Stored items
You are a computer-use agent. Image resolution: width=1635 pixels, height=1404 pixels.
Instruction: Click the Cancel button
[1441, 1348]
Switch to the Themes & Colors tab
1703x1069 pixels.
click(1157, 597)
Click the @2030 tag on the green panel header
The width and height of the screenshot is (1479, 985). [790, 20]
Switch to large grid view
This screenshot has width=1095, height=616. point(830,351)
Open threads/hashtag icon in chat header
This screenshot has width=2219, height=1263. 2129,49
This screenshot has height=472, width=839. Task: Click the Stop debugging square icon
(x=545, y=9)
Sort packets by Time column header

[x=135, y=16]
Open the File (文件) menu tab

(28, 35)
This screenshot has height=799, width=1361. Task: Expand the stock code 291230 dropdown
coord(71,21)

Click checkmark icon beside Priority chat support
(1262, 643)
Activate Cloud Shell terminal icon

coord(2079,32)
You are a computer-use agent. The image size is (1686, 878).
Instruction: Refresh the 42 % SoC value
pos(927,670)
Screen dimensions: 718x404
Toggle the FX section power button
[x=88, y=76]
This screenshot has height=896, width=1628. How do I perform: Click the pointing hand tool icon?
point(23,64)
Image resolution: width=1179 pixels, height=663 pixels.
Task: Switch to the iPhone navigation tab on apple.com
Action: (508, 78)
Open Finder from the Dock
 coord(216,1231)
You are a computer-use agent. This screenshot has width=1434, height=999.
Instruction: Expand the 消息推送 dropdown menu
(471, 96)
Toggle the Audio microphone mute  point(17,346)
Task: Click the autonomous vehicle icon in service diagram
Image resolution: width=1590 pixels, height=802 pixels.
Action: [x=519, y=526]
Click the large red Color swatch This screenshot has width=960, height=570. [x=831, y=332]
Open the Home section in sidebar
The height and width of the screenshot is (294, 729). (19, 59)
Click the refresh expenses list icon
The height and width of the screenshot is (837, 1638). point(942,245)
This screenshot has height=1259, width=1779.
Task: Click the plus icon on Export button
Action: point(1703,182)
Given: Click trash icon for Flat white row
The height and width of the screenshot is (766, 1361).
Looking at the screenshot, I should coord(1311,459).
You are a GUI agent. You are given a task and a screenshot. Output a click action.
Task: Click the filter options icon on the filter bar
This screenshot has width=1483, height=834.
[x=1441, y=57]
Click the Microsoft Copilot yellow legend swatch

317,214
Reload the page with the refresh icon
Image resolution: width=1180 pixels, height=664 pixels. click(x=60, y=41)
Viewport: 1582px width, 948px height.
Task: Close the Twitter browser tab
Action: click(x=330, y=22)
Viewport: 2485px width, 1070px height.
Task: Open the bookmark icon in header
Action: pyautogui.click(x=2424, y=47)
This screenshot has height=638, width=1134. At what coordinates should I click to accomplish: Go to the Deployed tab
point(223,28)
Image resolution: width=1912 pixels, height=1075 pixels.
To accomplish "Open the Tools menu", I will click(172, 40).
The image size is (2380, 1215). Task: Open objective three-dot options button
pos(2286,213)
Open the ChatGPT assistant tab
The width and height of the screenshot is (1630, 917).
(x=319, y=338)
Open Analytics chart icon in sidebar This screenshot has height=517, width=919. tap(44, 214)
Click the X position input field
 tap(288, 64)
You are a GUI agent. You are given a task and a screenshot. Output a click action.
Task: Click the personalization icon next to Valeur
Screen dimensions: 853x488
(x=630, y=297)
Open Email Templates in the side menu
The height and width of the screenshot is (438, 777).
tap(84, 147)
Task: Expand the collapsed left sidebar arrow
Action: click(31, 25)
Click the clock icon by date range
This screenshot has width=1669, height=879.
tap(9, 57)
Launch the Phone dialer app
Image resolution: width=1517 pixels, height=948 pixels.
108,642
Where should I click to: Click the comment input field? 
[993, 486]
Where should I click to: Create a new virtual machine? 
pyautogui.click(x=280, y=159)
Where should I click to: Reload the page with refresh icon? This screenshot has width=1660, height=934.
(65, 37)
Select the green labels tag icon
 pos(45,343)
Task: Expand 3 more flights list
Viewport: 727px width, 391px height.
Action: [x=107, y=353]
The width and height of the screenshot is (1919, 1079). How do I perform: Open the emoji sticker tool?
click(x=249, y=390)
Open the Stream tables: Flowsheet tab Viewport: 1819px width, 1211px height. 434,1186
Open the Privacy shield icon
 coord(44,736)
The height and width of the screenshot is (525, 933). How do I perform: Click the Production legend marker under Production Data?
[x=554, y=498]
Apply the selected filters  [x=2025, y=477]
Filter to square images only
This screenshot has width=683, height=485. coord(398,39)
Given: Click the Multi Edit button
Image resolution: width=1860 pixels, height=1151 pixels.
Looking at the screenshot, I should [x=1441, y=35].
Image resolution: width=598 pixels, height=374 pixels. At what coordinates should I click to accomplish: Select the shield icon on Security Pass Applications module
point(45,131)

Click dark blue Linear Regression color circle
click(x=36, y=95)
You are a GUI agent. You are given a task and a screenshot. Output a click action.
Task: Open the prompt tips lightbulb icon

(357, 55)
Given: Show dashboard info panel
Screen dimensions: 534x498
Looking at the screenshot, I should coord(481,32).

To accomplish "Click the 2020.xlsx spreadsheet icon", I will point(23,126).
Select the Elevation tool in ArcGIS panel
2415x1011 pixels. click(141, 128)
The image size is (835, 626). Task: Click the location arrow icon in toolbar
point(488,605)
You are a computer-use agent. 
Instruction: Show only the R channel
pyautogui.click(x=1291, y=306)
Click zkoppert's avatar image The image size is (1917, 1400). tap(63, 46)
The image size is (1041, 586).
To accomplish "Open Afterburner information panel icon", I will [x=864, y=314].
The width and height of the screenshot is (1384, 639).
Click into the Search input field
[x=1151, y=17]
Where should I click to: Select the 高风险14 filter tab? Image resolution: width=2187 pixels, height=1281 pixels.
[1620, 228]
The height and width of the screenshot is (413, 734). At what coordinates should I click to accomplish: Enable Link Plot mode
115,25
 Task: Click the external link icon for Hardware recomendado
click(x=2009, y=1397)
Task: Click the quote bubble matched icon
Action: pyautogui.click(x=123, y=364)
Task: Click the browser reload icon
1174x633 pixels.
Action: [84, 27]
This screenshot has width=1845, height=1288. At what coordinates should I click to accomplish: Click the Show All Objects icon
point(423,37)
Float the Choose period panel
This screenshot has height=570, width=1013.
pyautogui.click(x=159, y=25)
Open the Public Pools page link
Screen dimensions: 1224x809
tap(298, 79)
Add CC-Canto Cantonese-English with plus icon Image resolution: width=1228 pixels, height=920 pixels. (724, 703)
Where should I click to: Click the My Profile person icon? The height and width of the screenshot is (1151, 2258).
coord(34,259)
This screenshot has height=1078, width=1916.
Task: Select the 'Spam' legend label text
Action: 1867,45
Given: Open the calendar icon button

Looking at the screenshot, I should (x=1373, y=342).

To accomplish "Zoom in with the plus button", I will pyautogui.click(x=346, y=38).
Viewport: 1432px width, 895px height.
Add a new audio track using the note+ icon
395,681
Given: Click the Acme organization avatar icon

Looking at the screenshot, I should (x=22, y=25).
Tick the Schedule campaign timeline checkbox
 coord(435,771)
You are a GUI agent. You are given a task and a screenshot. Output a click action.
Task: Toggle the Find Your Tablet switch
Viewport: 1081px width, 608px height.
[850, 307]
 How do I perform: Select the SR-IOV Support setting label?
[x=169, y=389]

_YOUR TASK_.
Copy out all lines from the records where the word "computer" appears.

_SOLUTION TO THIS TASK_.
You are a computer-use agent. Image resolution: width=1635 pixels, height=1404 pixels.
You are a computer-use agent. The image size is (1686, 878).
You are a computer-use agent. This screenshot has width=1434, height=999.
You are a computer-use agent. 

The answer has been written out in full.